Azcona and Casey [37], argue that a single course analysis is more efficient in terms of accuracy. This may be because each course is structured differently and, therefore, the feature will be not the same for classification in different courses. In a similar study by Ognjanovic et al. [38], it was evident that predictive models could be applied to multiple courses. However, they noted that the inherent differences in disciplines caused specific variables to be strong for some courses and weak for other courses. Hence, the nature of the course should be considered before selecting variables for an early warning system.
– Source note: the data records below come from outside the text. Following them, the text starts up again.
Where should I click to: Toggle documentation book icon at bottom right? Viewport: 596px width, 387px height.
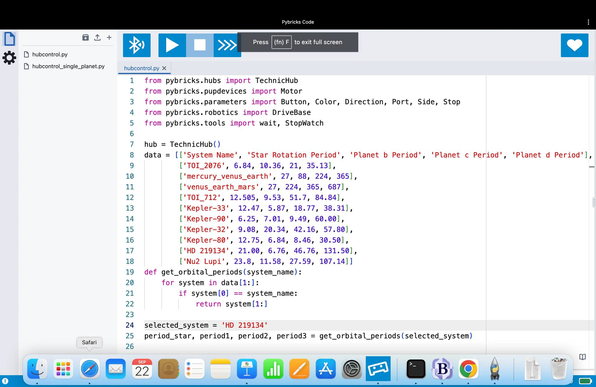(x=582, y=357)
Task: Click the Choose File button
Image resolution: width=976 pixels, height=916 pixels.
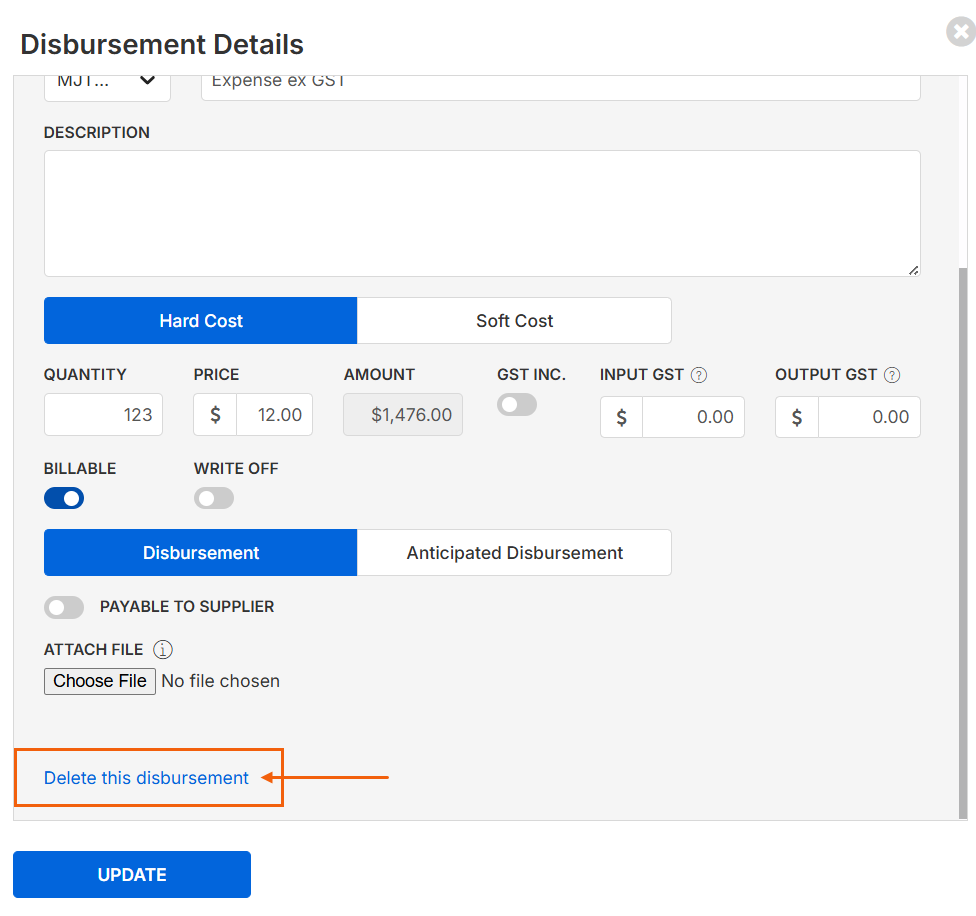Action: (x=100, y=681)
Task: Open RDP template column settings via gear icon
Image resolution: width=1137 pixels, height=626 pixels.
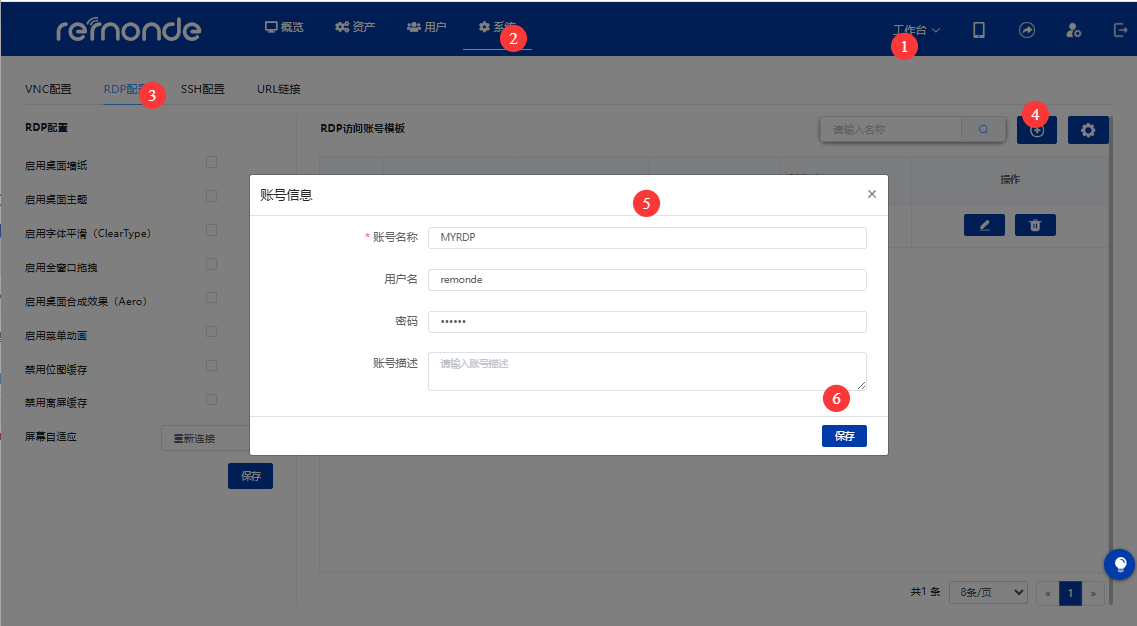Action: (x=1088, y=129)
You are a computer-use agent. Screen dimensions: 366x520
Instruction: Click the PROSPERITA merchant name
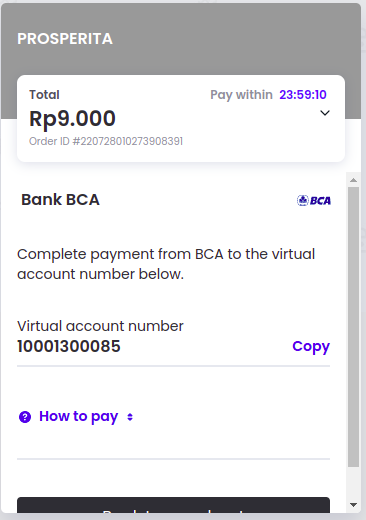click(x=65, y=39)
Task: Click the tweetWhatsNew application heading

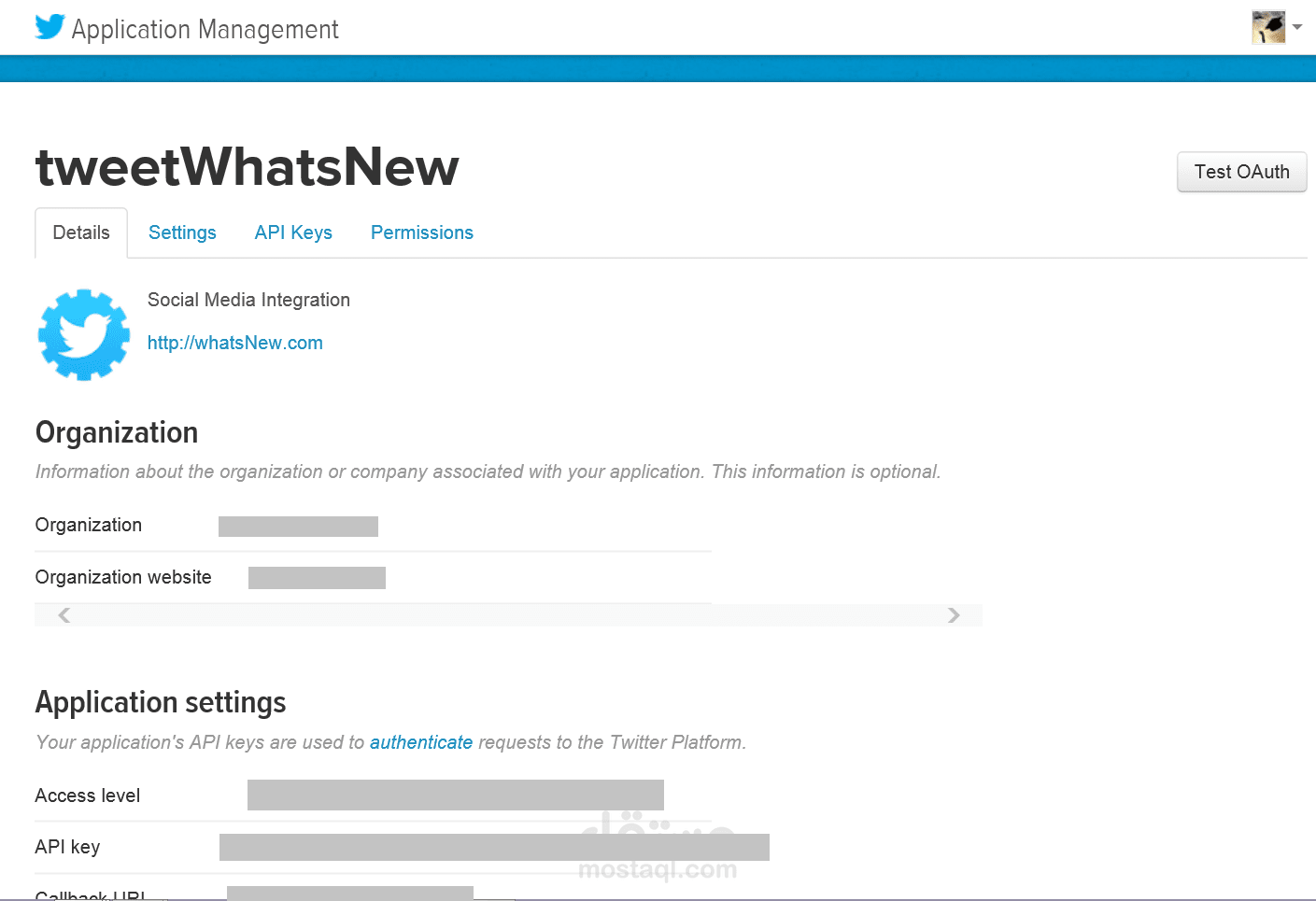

2.2. AI in Early Warning Systems

The involvement of AI in previous years has attracted several controversial remarks [15,16]. The use of AI in computing power, DM and Big Data technologies appears to be a more advanced tool in predicting with better accuracy [15,32]. As mentioned earlier, AI used a better classification tool to predict the accuracy of any EDM. Ognjanovic et al. [38] and Andriessen et al. [39] both examined AI methods used in learning platforms and the relationship between education and AI, respectively. To add to this, academic performance in game-based learning strategies was studied by Stojanovska et al. [40]. They also studied flip teaching techniques, and video conferencing sessions by mining personality traits, learning style and satisfaction. Basavaraju et al. [41] proposed a study by supervised learning to use the android app. Table 1 shows the different research carried out in the field of AI and DM methods and their accuracies. EMD study was carried out where student’s behavioural features were used to model the system. The system yielded 22.1% accuracy, and later, using an ensemble method, they noticed there was an increase in the accuracy of 25.8% [42].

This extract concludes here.